In the Backwoods and Boulders performance, these twin sculptures are personified with eight speakers delivering their individual takes on the pieces in an array of narrative, comedy, poetry, and short story. This combination of different writing styles compliments the use of varying materials used in Skaer’s ‘Sticks and Stones’. As mahogany turns to tiles, poetry turns to comedy; as aluminium morphs to slate, the narrative becomes a short story. Each speaker presents a different piece, drawn from an aspect in the piece before it. The relationship between the speaker’s words feels fluid, just like the sculptures they describe.
This concept of evolution from the first sculpture to the last is reflected in the process of writing the performance piece. Two of the performers had previously seen Skaer’s piece and from it, they formulated their own writings. From these two scripts, six other speakers wrote and performed their own individual piece based on the work of the author before them. This translation of stories was fascinating to experience and extremely relevant to ‘Sticks and Stones’, embodying the ideas of individual interpretations and translations. Each speaker presents a different, unique, and (at times) random approach. Some bring out a sadness, some a calmness, and some crippling laughter. This is symbolic of the exhibition, with each sculpture similar from the surface, yet individual and unique when its audience takes the time to look closer, to appreciate the complexity of the materials and the intricacy in their making.
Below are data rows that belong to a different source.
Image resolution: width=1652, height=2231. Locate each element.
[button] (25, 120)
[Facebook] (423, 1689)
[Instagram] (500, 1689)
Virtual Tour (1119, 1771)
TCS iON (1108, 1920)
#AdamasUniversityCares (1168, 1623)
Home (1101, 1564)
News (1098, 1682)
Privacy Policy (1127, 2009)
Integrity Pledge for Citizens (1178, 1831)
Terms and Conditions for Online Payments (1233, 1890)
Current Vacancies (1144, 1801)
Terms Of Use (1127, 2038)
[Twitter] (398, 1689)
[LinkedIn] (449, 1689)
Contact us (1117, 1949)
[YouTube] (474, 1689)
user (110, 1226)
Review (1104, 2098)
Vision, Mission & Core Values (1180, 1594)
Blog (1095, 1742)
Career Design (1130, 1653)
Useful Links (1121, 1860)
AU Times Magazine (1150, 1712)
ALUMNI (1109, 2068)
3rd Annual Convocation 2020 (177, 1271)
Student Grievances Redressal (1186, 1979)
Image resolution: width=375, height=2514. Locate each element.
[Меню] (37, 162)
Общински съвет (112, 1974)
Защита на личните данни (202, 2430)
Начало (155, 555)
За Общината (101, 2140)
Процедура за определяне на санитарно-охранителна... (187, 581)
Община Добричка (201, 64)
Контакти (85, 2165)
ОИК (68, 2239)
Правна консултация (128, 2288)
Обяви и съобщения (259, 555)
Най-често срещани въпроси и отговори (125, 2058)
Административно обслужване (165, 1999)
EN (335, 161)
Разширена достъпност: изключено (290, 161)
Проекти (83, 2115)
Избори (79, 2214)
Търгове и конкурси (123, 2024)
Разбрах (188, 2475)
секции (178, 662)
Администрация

The performance is certainly one which would appeal to the creatively intuitive and open-minded. The seamless flow between speakers and the intimacy of the venue lets the imagination and perception of each audience member carve its own path, and experience the pieces in an individual way. The clever mix of media made for an extremely entertaining and thought-provoking experience which I believe was the aim of the performance. High praise is deserved for their success in portraying this difficult and complicated task.